Go ahead and experiment with the HTML5 app cache. It’s pretty cool especially for mobile web apps.
06. April 2014
Hello lovely readers. This week was a busy one for me so I didn’t manage to read a lot and thus the list is a little shorter than in the past. But there are still very good articles in here. Have fun!
Bringing Responsive Images to Browsers
We did it, we as a community funded the implementation of picture into blink and webkit.
How Gmail Happened: The Inside Story of Its Launch 10 Years Ago
Very good and interesting long form article on how Gmail came to be.

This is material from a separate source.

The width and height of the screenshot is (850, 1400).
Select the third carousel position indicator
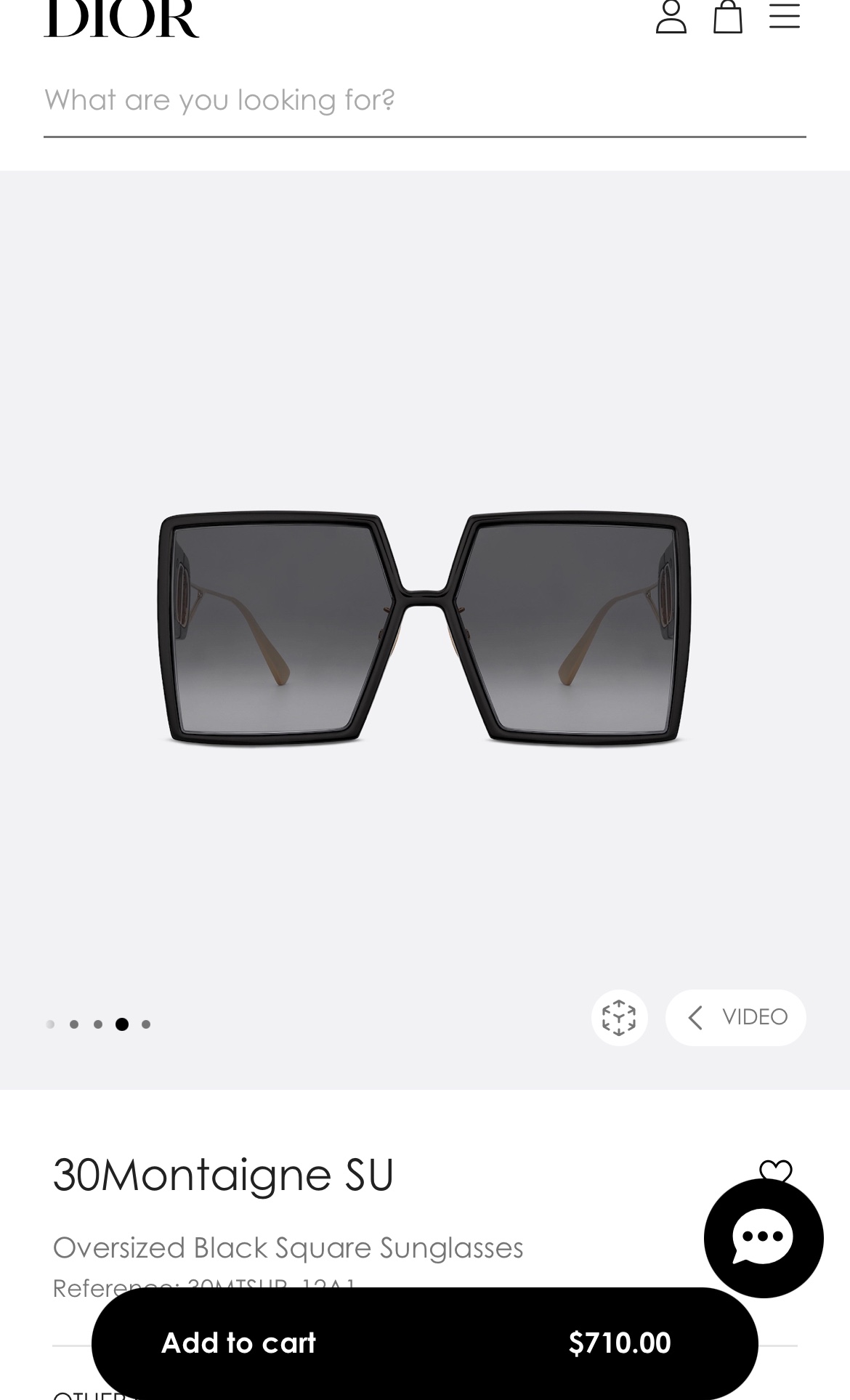tap(98, 1024)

List of Pseudo-Elements to Style Form Controls
The kind of article that one should bookmark and be happy about when the time comes.
The Values of the Web
An ode to the web community by Brad Frost.
CSS performance revisited: selectors, bloat and expensive styles
A lot of insights into modern CSS performance.
visibility: visible undoes visibility: hidden
Interesting find by Jake Archibald.
Brendan Eich Steps Down as Mozilla CEO
Shortly after becoming CEO, Brendan Eich steps down due to all the things surrounding him supporting an anti-gay marriage campaign financially in the past.
Atom Editor Package: Mobile Preview
This package shows a mobile preview right inside of Atom. I had trouble making the refresh work properly, but it’s a great addition to Atom if it works.
Workspiration
If you the kind of person who likes to read about how and with what hard- and software others work, this is for you. It’s kinda like The Setup.